• Required action: Find the line with "The width and height of the screenshot is (756, 581)." in the entries below, then reproduce it and every line after it down to and including the line with "Open EL PAÍS", exactly.

^^^^

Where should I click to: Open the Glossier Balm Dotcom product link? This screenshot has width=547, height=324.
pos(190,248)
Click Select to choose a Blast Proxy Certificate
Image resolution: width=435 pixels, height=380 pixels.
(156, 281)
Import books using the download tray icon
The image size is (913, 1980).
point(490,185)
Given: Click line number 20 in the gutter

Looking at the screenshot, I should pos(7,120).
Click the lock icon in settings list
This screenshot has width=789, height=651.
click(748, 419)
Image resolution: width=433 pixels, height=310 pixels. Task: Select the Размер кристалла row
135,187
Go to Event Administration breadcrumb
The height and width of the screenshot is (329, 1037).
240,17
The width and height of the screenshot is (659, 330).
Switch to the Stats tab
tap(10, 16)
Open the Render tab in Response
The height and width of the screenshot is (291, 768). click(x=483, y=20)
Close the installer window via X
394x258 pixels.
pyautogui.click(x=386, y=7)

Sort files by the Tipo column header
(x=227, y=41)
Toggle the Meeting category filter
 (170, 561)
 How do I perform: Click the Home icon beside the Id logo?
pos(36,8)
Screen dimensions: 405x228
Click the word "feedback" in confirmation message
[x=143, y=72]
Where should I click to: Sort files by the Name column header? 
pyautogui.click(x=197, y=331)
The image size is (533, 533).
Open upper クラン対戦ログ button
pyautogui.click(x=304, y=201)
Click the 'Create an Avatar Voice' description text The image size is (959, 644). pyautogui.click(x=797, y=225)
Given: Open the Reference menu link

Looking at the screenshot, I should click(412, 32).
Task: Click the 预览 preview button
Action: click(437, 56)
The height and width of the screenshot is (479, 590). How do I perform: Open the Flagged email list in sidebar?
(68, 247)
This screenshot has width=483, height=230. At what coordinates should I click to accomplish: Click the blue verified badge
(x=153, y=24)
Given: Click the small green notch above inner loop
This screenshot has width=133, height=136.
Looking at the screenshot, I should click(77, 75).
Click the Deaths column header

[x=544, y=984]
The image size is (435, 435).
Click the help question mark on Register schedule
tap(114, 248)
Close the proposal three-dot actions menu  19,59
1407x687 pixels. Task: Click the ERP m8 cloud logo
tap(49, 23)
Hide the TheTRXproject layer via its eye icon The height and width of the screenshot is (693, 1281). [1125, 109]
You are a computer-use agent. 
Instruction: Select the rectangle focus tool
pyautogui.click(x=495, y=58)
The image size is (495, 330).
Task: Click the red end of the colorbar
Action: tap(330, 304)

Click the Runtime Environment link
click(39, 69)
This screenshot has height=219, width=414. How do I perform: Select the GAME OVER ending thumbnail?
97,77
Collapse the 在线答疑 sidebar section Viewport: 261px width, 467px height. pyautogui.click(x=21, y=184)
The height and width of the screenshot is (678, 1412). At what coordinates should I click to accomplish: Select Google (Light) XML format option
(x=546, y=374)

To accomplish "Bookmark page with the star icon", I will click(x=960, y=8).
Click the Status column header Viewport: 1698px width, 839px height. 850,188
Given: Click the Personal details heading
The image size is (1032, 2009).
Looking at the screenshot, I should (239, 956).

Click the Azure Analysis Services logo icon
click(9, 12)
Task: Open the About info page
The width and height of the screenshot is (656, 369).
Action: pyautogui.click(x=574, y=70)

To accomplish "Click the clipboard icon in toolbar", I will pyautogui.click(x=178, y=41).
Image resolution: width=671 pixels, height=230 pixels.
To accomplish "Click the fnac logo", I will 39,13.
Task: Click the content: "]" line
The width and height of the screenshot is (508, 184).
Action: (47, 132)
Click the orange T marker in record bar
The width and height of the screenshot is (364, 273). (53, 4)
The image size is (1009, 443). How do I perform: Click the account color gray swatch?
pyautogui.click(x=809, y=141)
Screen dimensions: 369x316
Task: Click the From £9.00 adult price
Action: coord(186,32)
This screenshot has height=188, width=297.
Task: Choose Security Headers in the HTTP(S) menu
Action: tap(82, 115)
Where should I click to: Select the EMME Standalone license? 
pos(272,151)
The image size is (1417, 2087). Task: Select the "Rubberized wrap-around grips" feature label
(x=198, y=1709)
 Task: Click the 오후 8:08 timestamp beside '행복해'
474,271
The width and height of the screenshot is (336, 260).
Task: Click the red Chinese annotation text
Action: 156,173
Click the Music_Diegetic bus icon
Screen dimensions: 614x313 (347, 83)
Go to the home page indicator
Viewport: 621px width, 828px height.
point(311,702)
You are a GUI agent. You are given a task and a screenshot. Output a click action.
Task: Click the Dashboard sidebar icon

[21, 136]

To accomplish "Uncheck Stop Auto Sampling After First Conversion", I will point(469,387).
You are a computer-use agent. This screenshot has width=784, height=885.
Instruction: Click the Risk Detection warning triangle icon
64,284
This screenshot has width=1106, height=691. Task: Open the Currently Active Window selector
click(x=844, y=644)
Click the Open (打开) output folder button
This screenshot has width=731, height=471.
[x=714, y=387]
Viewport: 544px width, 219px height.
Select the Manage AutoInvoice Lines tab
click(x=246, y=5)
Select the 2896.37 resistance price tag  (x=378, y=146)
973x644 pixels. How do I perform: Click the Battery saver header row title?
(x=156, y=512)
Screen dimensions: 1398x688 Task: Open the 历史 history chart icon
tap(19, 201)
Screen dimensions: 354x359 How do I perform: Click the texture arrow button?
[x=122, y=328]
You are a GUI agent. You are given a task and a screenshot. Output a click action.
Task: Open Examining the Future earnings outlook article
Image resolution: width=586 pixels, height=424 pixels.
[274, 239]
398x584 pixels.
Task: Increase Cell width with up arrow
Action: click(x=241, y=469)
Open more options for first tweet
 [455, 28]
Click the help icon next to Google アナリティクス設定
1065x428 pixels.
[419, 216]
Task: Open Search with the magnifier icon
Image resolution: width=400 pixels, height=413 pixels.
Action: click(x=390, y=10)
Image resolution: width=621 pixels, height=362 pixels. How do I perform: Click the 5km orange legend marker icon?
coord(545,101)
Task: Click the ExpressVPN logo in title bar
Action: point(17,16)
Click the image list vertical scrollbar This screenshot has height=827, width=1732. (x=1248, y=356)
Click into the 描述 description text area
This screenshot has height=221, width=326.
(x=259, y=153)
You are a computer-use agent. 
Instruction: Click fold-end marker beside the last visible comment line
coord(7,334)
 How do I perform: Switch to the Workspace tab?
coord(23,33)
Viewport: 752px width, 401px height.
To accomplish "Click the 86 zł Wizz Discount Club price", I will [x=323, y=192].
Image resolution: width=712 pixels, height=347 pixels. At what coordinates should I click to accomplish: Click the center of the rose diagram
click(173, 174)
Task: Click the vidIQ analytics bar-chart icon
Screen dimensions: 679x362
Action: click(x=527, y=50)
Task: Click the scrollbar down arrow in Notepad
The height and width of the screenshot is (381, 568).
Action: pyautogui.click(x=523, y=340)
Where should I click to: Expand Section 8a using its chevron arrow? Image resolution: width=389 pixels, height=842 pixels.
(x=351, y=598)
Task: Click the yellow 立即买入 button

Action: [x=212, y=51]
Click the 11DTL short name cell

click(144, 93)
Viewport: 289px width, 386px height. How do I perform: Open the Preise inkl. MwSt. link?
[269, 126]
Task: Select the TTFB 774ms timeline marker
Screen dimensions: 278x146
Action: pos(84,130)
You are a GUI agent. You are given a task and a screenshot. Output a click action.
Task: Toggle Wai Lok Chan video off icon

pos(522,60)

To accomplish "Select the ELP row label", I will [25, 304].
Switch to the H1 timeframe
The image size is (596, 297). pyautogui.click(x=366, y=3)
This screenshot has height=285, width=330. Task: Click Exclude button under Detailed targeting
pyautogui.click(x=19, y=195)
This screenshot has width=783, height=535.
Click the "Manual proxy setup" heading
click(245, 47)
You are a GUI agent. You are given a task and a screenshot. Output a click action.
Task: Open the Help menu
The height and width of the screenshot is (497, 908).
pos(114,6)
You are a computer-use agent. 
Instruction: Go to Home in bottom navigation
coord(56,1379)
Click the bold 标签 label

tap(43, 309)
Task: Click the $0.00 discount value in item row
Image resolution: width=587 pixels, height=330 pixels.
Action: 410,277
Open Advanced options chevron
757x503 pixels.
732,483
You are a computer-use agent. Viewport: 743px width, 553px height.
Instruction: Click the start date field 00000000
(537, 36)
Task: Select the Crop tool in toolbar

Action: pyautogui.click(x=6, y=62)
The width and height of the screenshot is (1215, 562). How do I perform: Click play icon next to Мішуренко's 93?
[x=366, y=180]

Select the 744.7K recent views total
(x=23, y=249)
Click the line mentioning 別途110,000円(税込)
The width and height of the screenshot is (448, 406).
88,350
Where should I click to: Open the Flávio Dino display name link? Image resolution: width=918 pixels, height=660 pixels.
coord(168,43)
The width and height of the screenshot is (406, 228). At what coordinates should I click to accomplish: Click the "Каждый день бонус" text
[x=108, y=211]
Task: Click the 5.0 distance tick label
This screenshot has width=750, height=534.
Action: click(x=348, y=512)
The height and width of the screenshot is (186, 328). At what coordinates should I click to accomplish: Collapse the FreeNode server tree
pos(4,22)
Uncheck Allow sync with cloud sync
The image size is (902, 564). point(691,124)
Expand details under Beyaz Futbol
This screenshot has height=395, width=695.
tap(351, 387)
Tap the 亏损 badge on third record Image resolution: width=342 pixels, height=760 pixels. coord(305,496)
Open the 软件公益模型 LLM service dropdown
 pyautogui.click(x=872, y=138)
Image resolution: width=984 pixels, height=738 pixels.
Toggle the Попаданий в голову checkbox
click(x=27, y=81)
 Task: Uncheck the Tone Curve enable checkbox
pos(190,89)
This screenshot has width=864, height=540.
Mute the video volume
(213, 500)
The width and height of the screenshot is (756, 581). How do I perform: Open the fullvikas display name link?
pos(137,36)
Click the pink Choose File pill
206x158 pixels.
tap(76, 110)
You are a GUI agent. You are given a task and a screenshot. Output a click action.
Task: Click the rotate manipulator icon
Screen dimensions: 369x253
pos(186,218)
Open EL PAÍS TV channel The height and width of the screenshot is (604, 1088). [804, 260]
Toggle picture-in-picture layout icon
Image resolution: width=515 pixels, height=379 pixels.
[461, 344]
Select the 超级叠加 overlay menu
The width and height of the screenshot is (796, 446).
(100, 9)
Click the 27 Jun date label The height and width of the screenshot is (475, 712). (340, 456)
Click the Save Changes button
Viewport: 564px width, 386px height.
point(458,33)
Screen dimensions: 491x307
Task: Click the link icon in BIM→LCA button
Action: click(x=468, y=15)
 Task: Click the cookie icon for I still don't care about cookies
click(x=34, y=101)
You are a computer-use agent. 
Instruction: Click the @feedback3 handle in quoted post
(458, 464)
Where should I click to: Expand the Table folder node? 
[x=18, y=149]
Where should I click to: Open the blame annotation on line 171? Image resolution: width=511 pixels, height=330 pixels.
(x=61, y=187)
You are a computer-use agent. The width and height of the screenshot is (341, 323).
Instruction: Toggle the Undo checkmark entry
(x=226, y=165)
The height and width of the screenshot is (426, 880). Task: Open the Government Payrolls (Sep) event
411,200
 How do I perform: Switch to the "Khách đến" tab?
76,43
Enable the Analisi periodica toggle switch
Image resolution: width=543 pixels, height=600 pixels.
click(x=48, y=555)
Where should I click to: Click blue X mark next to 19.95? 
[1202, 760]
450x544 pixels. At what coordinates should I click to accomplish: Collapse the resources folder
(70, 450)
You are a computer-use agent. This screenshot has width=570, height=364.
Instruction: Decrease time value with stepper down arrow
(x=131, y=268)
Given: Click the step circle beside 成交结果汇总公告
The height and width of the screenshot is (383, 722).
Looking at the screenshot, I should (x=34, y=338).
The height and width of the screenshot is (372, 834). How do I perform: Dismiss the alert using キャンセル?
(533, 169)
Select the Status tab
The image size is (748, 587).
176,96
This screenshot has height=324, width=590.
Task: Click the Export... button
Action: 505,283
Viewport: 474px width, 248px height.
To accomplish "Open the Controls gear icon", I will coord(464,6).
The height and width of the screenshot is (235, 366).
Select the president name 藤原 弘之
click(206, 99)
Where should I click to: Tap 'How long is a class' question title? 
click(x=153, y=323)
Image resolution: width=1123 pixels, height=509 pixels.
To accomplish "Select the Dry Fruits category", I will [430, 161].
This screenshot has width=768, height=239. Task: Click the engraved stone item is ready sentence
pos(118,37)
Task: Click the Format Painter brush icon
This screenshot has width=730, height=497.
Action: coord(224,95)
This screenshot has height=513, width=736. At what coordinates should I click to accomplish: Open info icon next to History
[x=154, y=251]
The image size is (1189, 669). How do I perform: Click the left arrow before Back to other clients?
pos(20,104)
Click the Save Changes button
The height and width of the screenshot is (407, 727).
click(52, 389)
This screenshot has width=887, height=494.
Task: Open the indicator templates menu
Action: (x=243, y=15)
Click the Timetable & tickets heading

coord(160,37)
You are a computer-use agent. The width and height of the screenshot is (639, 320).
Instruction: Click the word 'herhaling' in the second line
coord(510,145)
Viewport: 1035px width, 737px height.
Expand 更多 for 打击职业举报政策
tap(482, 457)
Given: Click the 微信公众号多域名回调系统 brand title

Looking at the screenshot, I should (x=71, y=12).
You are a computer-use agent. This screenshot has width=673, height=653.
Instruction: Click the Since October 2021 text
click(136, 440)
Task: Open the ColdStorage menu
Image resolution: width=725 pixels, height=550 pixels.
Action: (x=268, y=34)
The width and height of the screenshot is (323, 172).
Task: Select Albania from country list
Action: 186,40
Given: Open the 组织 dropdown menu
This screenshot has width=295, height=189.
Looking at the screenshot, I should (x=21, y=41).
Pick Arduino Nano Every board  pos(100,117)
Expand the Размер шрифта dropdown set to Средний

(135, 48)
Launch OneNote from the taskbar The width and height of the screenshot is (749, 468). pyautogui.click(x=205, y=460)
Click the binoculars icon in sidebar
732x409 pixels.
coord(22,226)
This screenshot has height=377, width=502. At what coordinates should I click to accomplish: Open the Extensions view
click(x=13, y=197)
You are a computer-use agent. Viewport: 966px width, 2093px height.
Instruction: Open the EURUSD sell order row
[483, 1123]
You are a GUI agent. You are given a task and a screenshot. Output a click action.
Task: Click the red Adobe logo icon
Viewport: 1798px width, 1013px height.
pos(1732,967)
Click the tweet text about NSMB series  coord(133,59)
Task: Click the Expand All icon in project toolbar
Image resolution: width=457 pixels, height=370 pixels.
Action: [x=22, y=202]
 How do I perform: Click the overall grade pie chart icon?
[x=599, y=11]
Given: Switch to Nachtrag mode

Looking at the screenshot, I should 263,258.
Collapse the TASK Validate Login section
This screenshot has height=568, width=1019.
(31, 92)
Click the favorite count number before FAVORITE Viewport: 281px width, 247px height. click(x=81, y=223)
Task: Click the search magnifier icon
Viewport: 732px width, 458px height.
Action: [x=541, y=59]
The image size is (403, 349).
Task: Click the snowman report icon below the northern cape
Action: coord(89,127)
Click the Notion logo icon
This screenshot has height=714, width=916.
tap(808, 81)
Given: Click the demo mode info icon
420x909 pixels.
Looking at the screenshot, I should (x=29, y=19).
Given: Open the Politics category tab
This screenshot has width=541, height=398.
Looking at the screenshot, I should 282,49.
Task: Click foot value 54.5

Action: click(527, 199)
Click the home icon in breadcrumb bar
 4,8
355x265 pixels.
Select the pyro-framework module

^^^^

• Task output:
The width and height of the screenshot is (756, 581). How do I perform: Open the fullvikas display name link?
pos(137,36)
Click the pink Choose File pill
206x158 pixels.
tap(76, 110)
You are a GUI agent. You are given a task and a screenshot. Output a click action.
Task: Click the rotate manipulator icon
Screen dimensions: 369x253
pos(186,218)
Open EL PAÍS TV channel The height and width of the screenshot is (604, 1088). [804, 260]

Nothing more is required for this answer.